*Quoted passage*:
Vol. V, No. 3

Vol. V, No. 3

February 06, 2001

UK Conservatives Would Repeal Levy

The British Parliament has passed a climate levy on energy use by businesses that will come into effect in April. The highly controversial tax, which amounts to only £1 billion per year, has come under heavy fire from business interests on the grounds that it would hurt their international competitiveness.

 

In an attempt to reduce industry opposition, the Labor government will offset the tax by reducing business employer’s National Insurance contributions by 0.3 percent and cut taxes for energy-saving investment. The whole scheme, however, would fall more heavily on companies with high energy-to-employment ratios. The Conservatives in their party manifesto have promised to abolish the climate change levy if returned to office at the next election. This would be in addition to £8 billion in tax cuts targeted for businesses, savers, and working families (Financial Times, January 5, 2001).

 

The climate levy is not the only new tax that the British government has in mind to deal with global warming. Jonathan Porritt, chairman of the government’s Sustainable Development Commission, said at the launch of the government’s first annual report on quality of life that there would have to be a tax on air travel to pay for damage to the environment and human health (Daily Telegraph, January 26, 2001).

 

 

Economics

 

UK to Fall Short of Pledge

To meet the European Union’s overall Kyoto target of 8 percent below 1990 levels, Great Britain committed to cut its greenhouse gas emissions by 12.5 percent below 1990 levels by 2010. It was thought that this level would be easy to reach because of the large-scale conversion of electricity production from coal to natural gas. So in a fit of enthusiasm, Prime Minister Tony Blair announced that Britain would do even better and voluntarily reduce its emissions by 20 percent below 1990 levels by 2010.

 

Now, both are beginning to look politically difficult. According to Cambridge Econometrics, a private economic forecasting firm, Britain is on a course that will reduce its greenhouse gas emissions by only 6.6 percent below 1990 levels by 2010. Decreases in emissions by electricity generators and manufacturers will largely be offset by increases from transportation and household energy use (Financial Times, February 5, 2010).

 

 

Science

 

Little Ice Age was Worldwide

Much has been made of the “hockey stick”, a graph that shows a relatively stable global temperature from 1000 to 1900 AD and then a sudden acceleration of global temperatures in the 20th century. The temperature records that make up the hockey stick consist of tree ring data taken almost entirely from the northern latitudes used to reconstruct temperature from 1000 to 1900 AD, and thermometer-based temperature records for the 20th century.

*Collected material*:
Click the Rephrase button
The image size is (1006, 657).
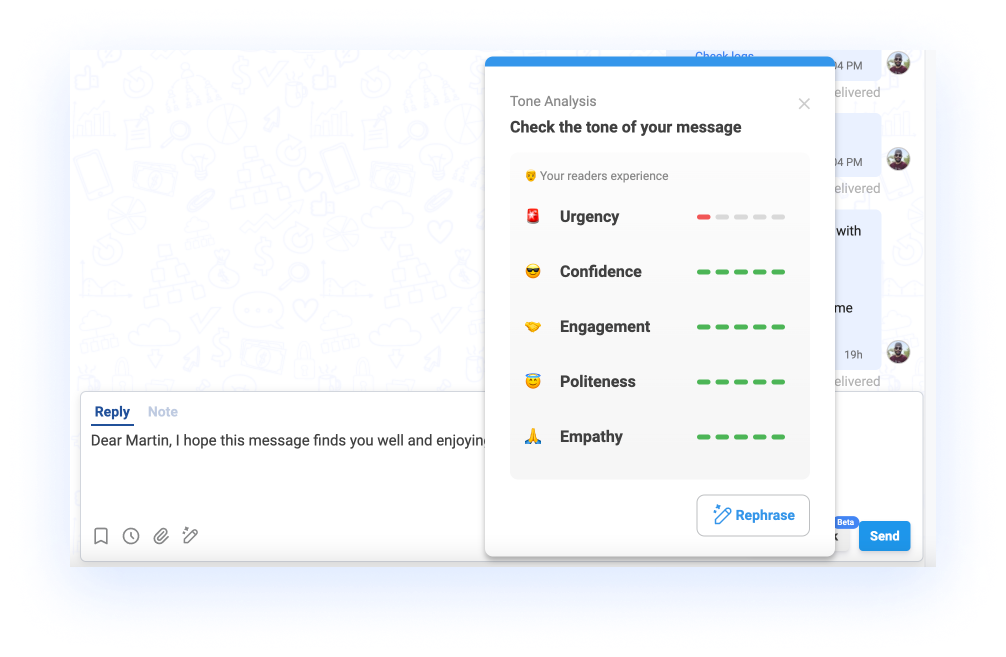tap(753, 515)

*Task list*:
1. In the climate newsletter, switch "northern latitudes" to "high latitudes" and reproduce the text between "Much has been" and "for the 20th century.", inclusive.
2. According to the climate newsletter, by what percentage below 1990 levels does Cambridge Econometrics project Britain's greenhouse gas emissions will fall by 2010?

*Solutions for each task*:
1.
Much has been made of the “hockey stick”, a graph that shows a relatively stable global temperature from 1000 to 1900 AD and then a sudden acceleration of global temperatures in the 20th century. The temperature records that make up the hockey stick consist of tree ring data taken almost entirely from the high latitudes used to reconstruct temperature from 1000 to 1900 AD, and thermometer-based temperature records for the 20th century.

2. Only 6.6 percent.